3: The public square matters. Newman was a famous figure in English cultural life as a leader of the Oxford Movement, and an esteemed preacher and churchman. His life changed drastically after he became Catholic, but he did not retreat. As an Oratorian in Birmingham, he worked harder in pastoral ministry than he ever had as an Anglican, serving some of the poorest and most downtrodden people in Victorian England. He also was not afraid to speak up in public when a pressing matter demanded it. In his Letter to the Duke of Norfolk, he stood up for the proper place not only of Catholicism, but of all genuine religious expression within a free society. With Newman’s help, none of us should ever feel that our religious convictions can be either exploited or diminished by the designs of politicians, statesmen, activists, or influencers. Newman asks, “Is there then such a duty at all as obedience to ecclesiastical authority now? Or is it one of those obsolete ideas, which are swept away, as unsightly cobwebs, by the New Civilization?” Our faith always comes first, and it therefore animates every aspect of our participation in society.
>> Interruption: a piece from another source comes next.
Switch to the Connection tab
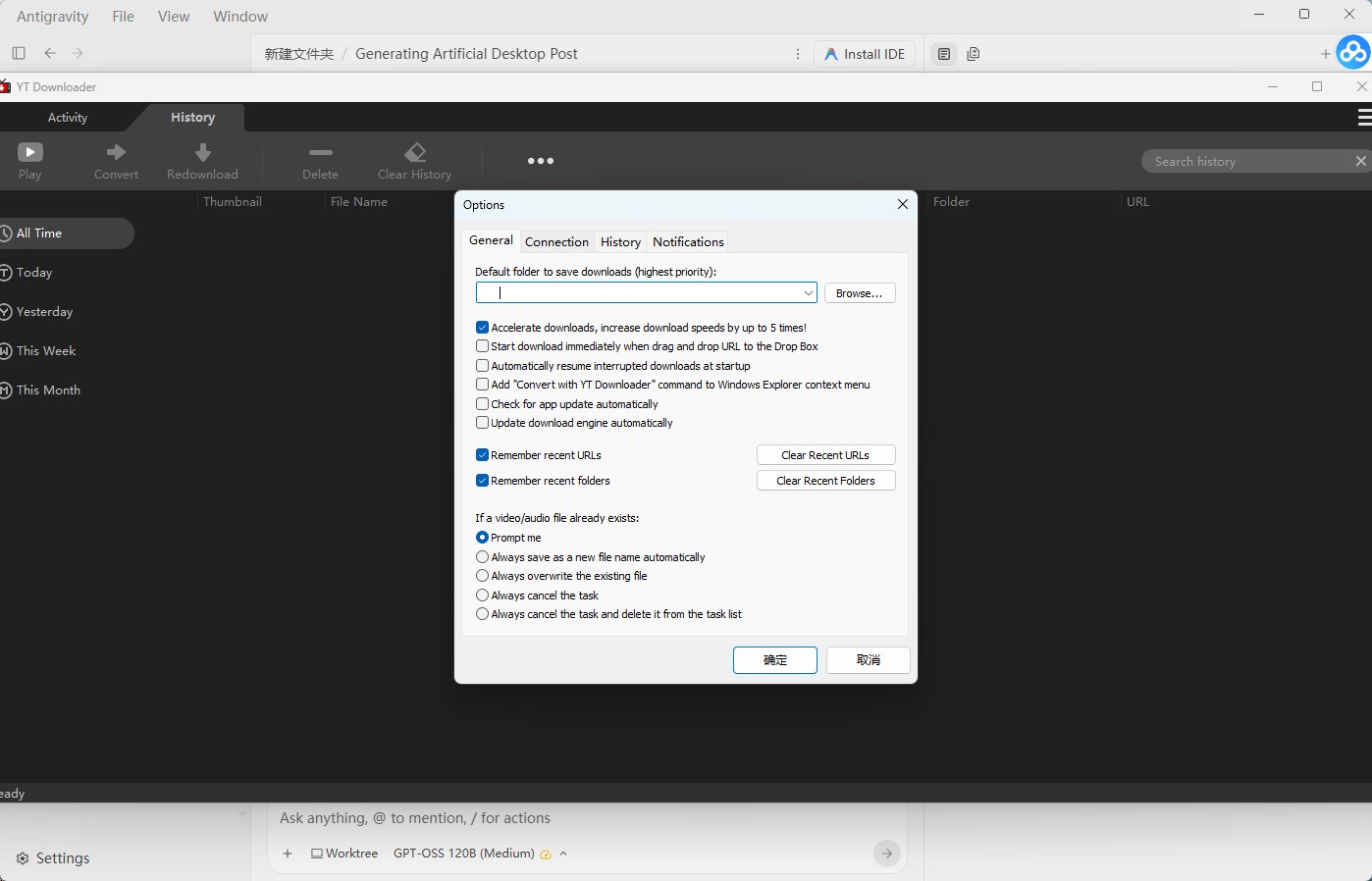[x=556, y=242]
4: Courage matters. We are living through a tough season. Newman had many hard periods in his own life, including his father’s financial ruin when he was a child, a nervous breakdown that caused him to fail the most important exams of his life, being rejected by many friends and family members when he became Catholic, and being sued and humiliated by a charlatan, child-abusing ex-priest. At times, Newman was known to be melancholic. But his motto was “Cor ad Cor Loquitur” (“Heart speaks to heart”). “Cor” is the root word of “courage,” and Newman had lots of it because he trusted not in his own strength, but in God who knew him better than he knew himself. In the summer of 1833, Newman found himself alone and ill in Sicily. Instead of despairing, he wrote these words of what would become a famous hymn:

Lead, Kindly Light, amidst th’encircling gloom,
Lead Thou me on!
The night is dark, and I am far from home,
Lead Thou me on!
Keep Thou my feet; I do not ask to see
The distant scene; one step enough for me.

We’ll get through our own encircling gloom with God’s help.
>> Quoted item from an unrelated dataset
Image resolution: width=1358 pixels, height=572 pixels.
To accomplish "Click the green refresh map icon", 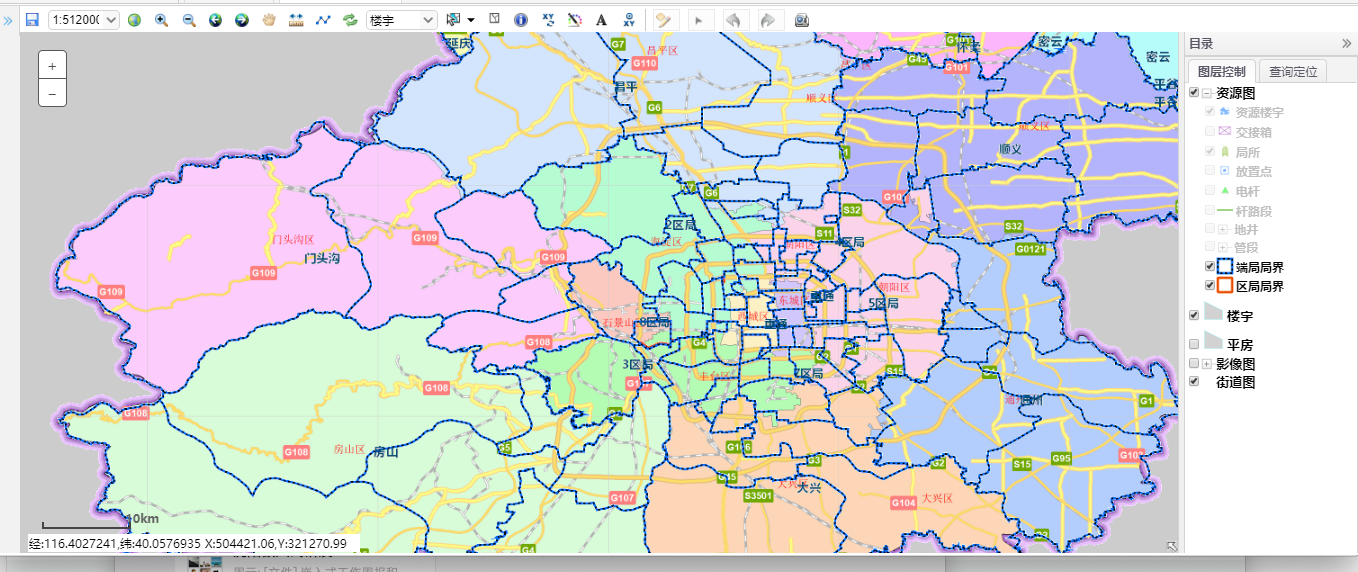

5: Friends matter. The evangelical awakening of Newman’s youth instilled in him throughout his life that he had a personal connection to God. He wrote towards the beginning of his spiritual autobiography Apologia Pro Vita Sua that as a young man he came to “rest in the thought of two and two only absolute and luminously self-evident beings, myself and my Creator.” Soon, however, he saw the lonely sinfulness of a mind that “did not dwell upon others.” Newman became a great friend and lover of others’ souls, because he was a friend of God and knew his Redeemer’s love for his soul. In Newman’s final public sermon as an Anglican, he offered a brilliant biblical survey of friendship, ending with this tear-jerking farewell:

O my brethren, O kind and affectionate hearts, O loving friends, should you know any one whose lot it has been, by writing or by word of mouth, in some degree to help you thus to act; if he has ever told you what you knew about yourselves, or what you did not know; has read to you your wants or feelings, and comforted you by the very reading; has made you feel that there was a higher life than this daily one, and a brighter world than that you see; or encouraged you, or sobered you, or opened a way to the inquiring, or soothed the perplexed; if what he has said or done has ever made you take interest in him, and feel well inclined towards him; remember such a one in time to come, though you hear him not, and pray for him, that in all things he may know God’s will, and at all times he may be ready to fulfil it.

St. John Henry Newman, we remember you and give thanks for your heavenly friendship. Pray for us!